姜黃素屬于植物多酚，是一種稀有的二酮色素，主要從姜科植物的根莖中提取，為橙黃色粉末，多用于醬鹵制品、罐頭等食品的著色。近年來發現姜黃素除了傳統用途，還具有藥用價值，主要的藥理作用包括減輕炎癥反應、抗氧化反應、抗腫瘤、抗纖維化、調節免疫、降糖和降脂等[4]。姜黃素屬于天然產物，安全性較高，不良反應小，在臨床上可用于治療多種疾病[5,6]。研究表明，姜黃素可抑制結直腸癌細胞的增殖分化，并促進細胞凋亡[7,8]。銀屑病是T細胞介導的自身免疫性炎癥性疾病[9]，目前，關于姜黃素是否可以抑制銀屑病的進展鮮見報道。本研究結果顯示，姜黃素可抑制HaCaT細胞增殖、促進其凋亡，并呈濃度相關性。細胞周期與細胞增殖密切相關，Cyclin D1是細胞周期的正調控因子，可促使細胞由G0/G1期進入S期，從而進行有絲分裂、促進細胞增殖[10]。Bcl-2是重要的抗凋亡蛋白，在正常狀態下Bcl-2不表達或者表達較低，在增殖細胞內Bcl-2過度表達而拮抗細胞凋亡，使細胞維持在長期存活的狀態[11,12]。本研究結果顯示，姜黃素可將HaCaT細胞阻滯于G0/G1期，并抑制HaCaT細胞中Cyclin D1、Bcl-2蛋白表達，且呈濃度相關性；這說明姜黃素抑制細胞增殖、促進細胞凋亡的機制可能與抑制Cyclin D1、Bcl-2表達，從而使細胞阻滯于G0/G1期有關。

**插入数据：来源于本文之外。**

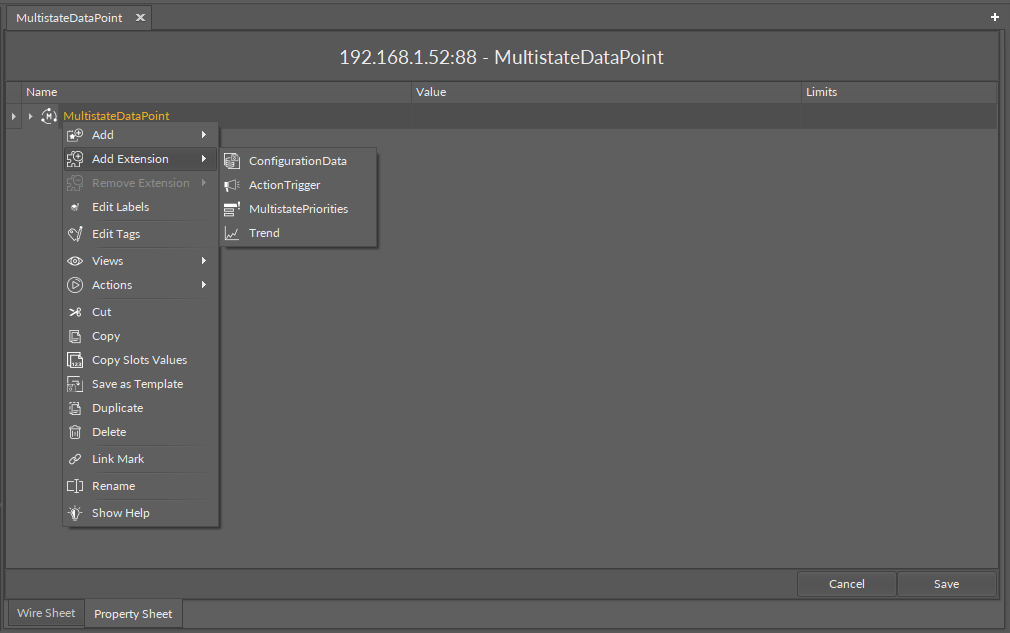Screen dimensions: 1010x633
Task: Select Save as Template menu entry
Action: tap(137, 384)
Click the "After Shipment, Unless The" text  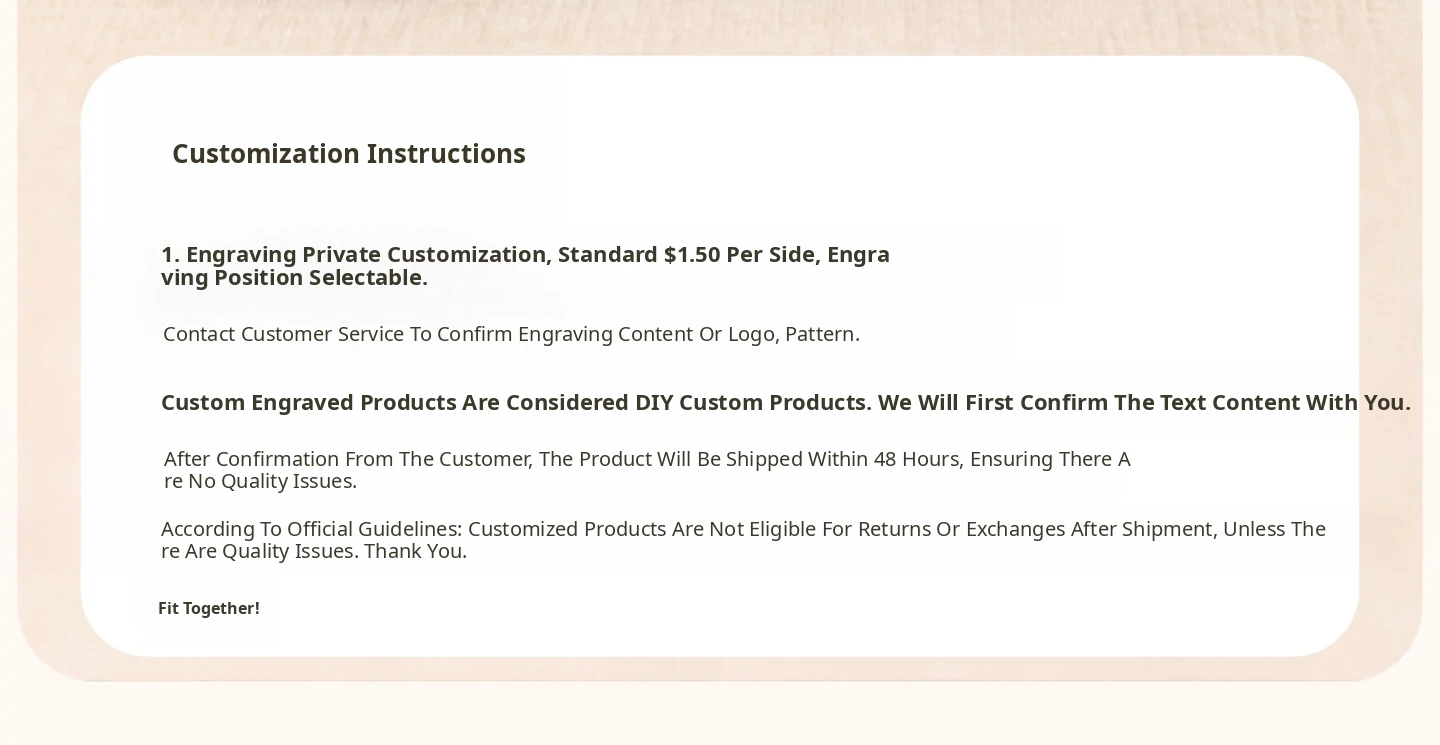(x=1198, y=529)
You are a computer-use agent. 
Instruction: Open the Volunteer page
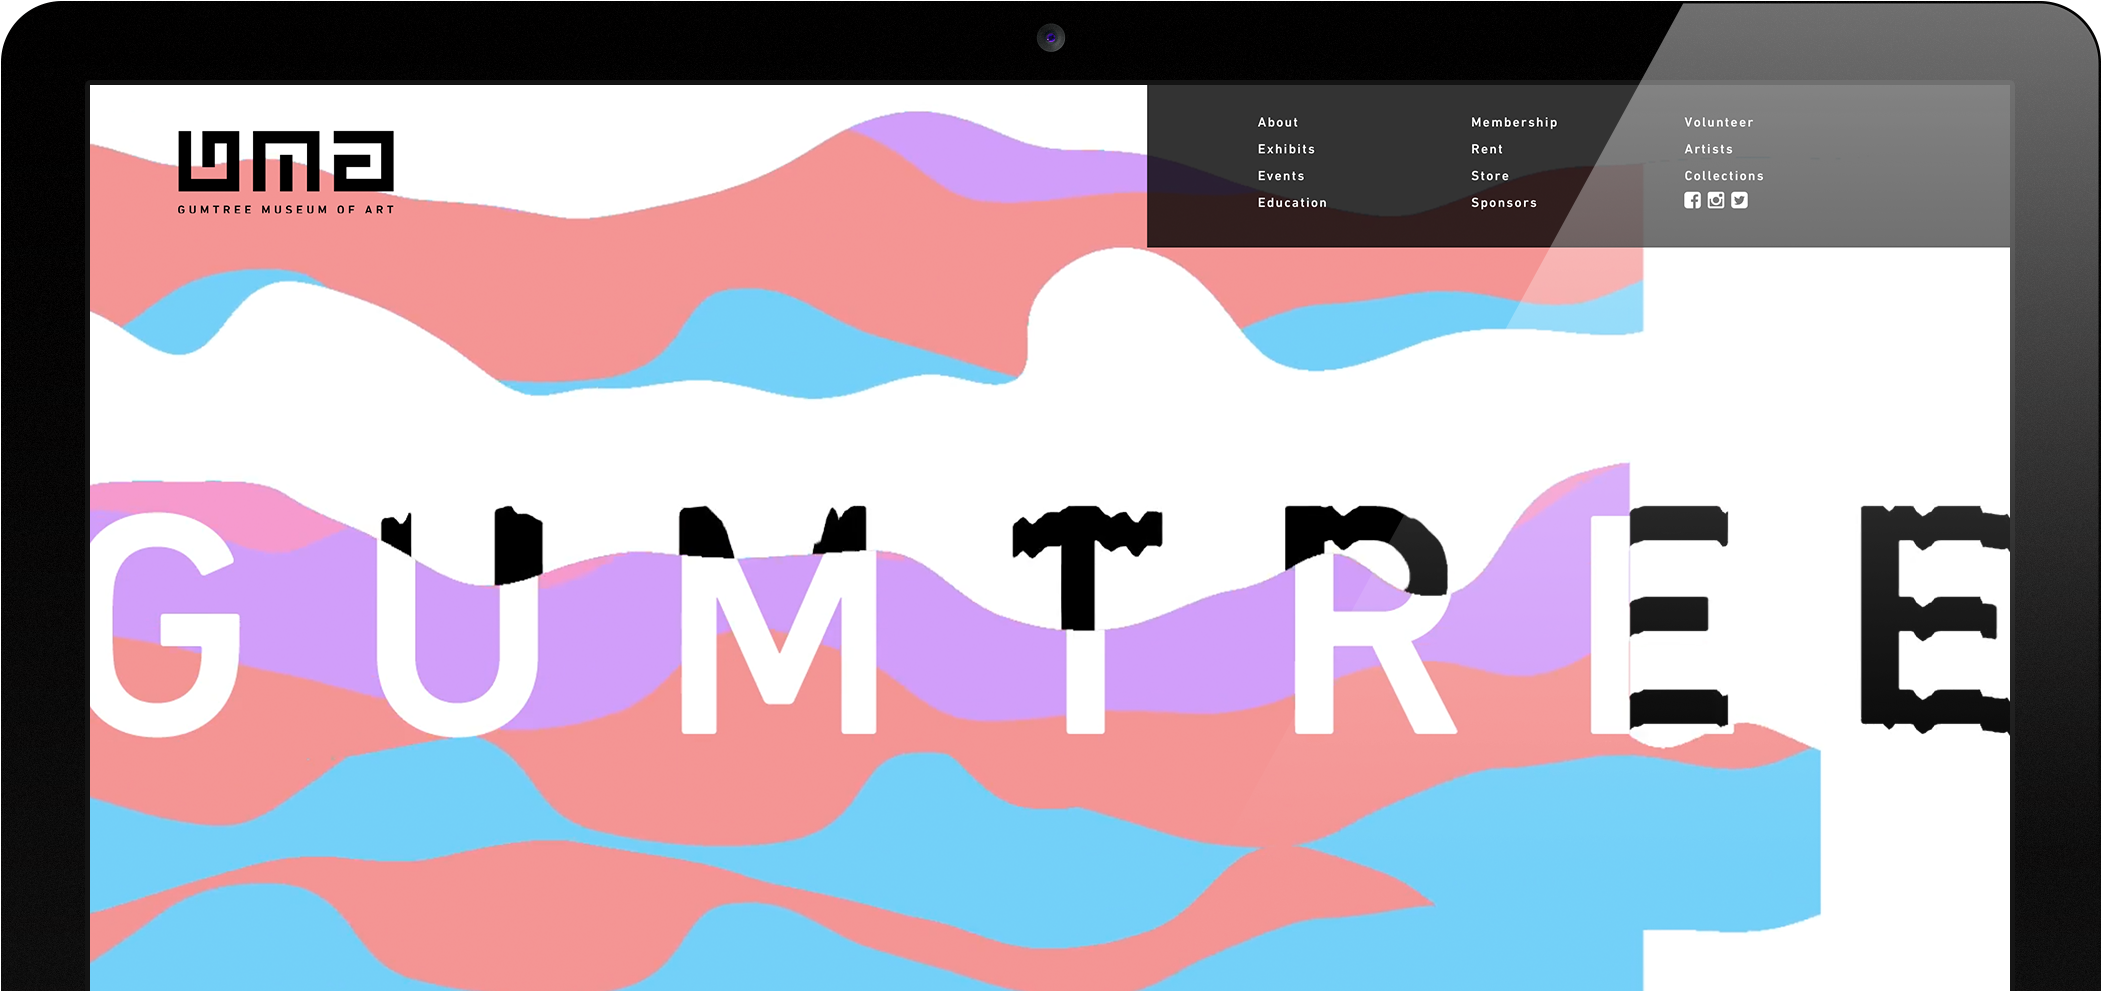[x=1719, y=122]
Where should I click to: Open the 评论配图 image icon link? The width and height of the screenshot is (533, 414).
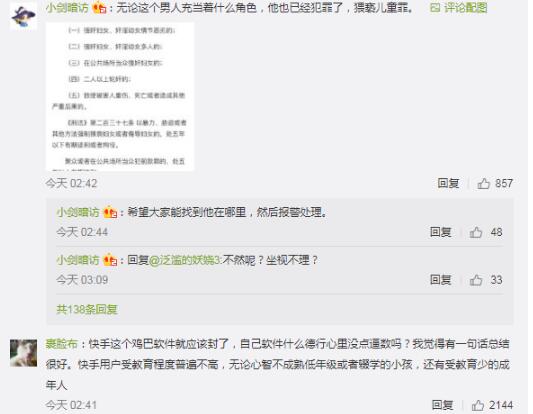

銀屑病是一種復雜的多因素疾病，表現為表皮細胞生長、分化以及多種免疫因子異常和血管新生，其中異常新生的微血管與銀屑病的發生、發展密切相關，在銀屑病紅斑真皮乳頭層中可見迂曲、擴張的新生微血管[13]。血管異常新生受血管生長因子和抑制因子調控，在正常狀態下兩者維持平衡，當外部刺激時血管生長因子生成增多，可導致血管病理性生成[14]。VEGF是一種重要的促血管生長因子，在銀屑病早期VEGF可促進血管基底膜分解及內皮細胞遷移，銀屑病后期可促進內皮細胞增殖，調節與重構血管新生網絡，在銀屑病的發生、發展中具有重要作用[15]。研究表明，VEGF可參與腫瘤血管新生，在腫瘤的侵襲、轉移等惡性生物學行為中具有重要作用[16,17]。本研究結果顯示，姜黃素處理HaCaT細胞后VEGF蛋白表達降低，并呈濃度相關性；表明姜黃素可能通過抑制VEGF而調控HaCaT細胞的增殖與凋亡，最終參與血管新生。

綜上所述，姜黃素可抑制HaCaT細胞增殖、促進細胞凋亡，并呈濃度相關性，其機制可能與抑制VEGF、Cyclin D1、Bcl-2蛋白表達有關。